The main problems from ‘no deal’ come in food exports especially meat and dairy products. The whole of agri-food sector exports to the EU comprise only 1% of output of goods and services in Northern Ireland or in other words 4% of sales to the outside world. Even so, almost one billion pounds of business is at stake and 5,000 jobs could be at risk plus parts of farmer’s incomes if the whole sector were to go under. But of course, it will not.
In the event of no deal food products can be redirected into the GB market to replace Irish and other EU imports priced out by the UK’s own tariffs and quotas. If the quotas set to ensure a market for NI producers, then prices should rise for most commodities. I am told that the Treasury is currently calculating the compensation needed to offset losses in farmer’s incomes. The additional worry of no tariff on imports from the Republic should, I am also told, last for only a matter of weeks.

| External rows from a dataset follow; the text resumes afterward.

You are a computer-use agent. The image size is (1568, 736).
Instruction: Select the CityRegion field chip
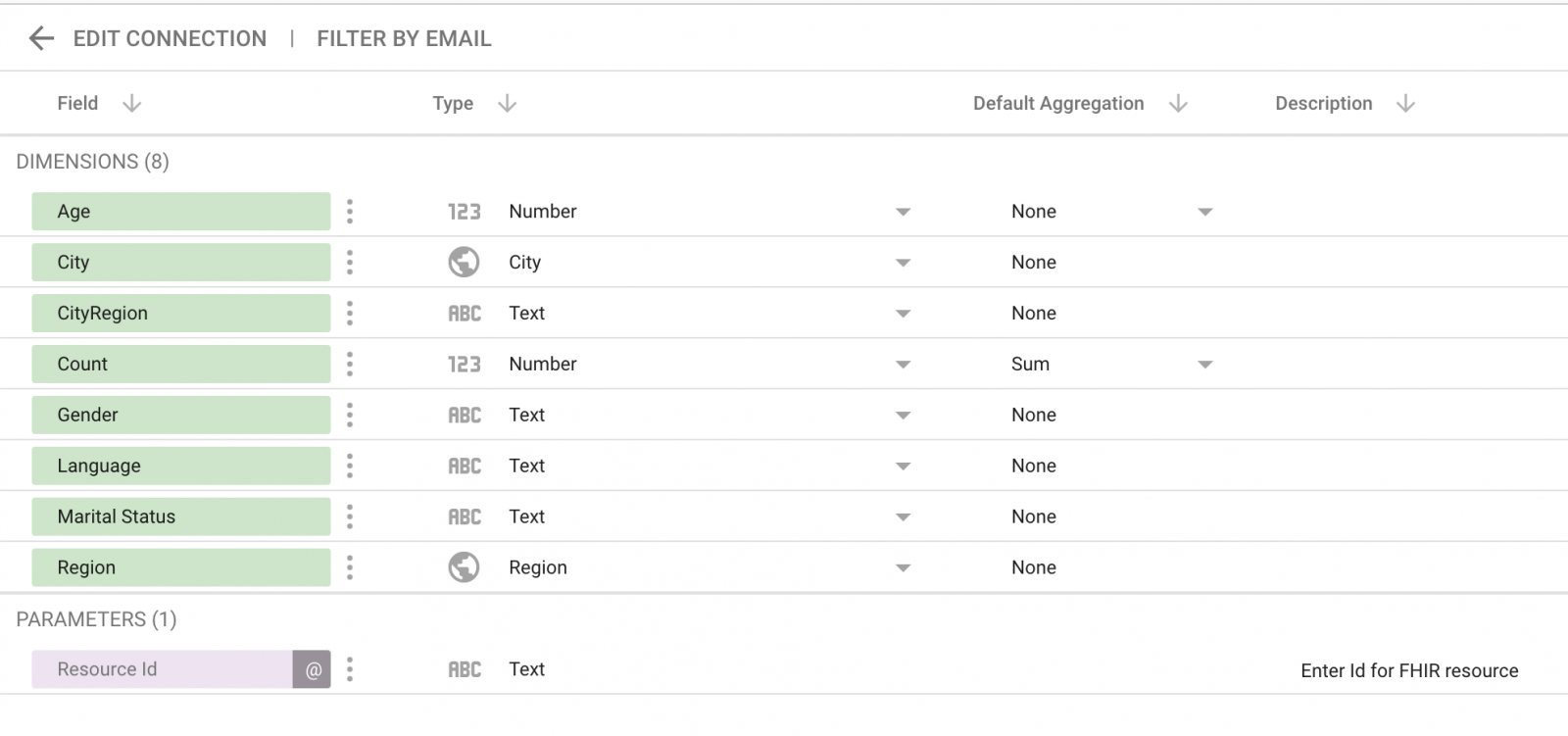(x=180, y=314)
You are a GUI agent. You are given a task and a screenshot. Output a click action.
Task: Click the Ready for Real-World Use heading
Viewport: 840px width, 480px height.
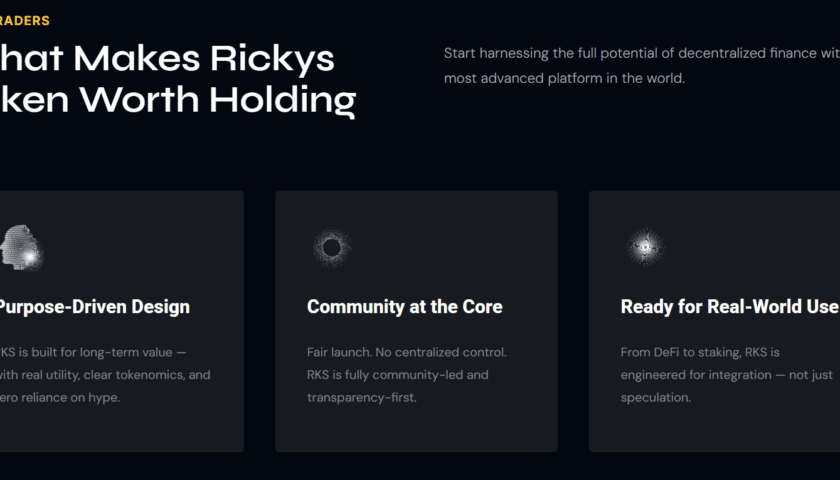[x=729, y=307]
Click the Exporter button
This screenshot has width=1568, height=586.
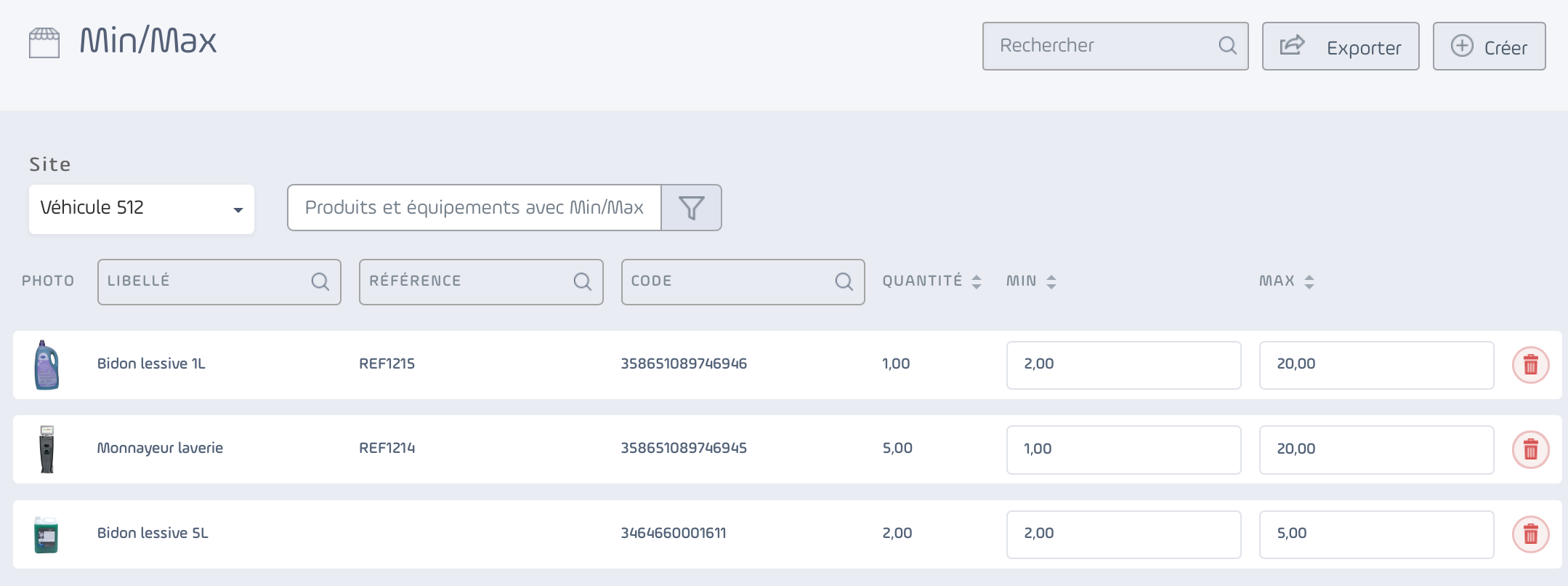coord(1341,47)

Disruption will undoubtedly occur in food production but unless such mitigation measures are included any discussion becomes meaningless.
No Deal could have been managed but the UK Government never revealed the extent of its preparations including the scale of compensation potentially available to farmers and food processors. In the end the Government baulked at the possibility of culled cattle and heavily disrupted trade flows. The EU managed to force its preference for no trade checks within the island of Ireland and with the Benn Act was never under the heaviest pressure. The result has been something the DUP could not accept, and we now wait to see whether this means the deal is voted down in Parliament.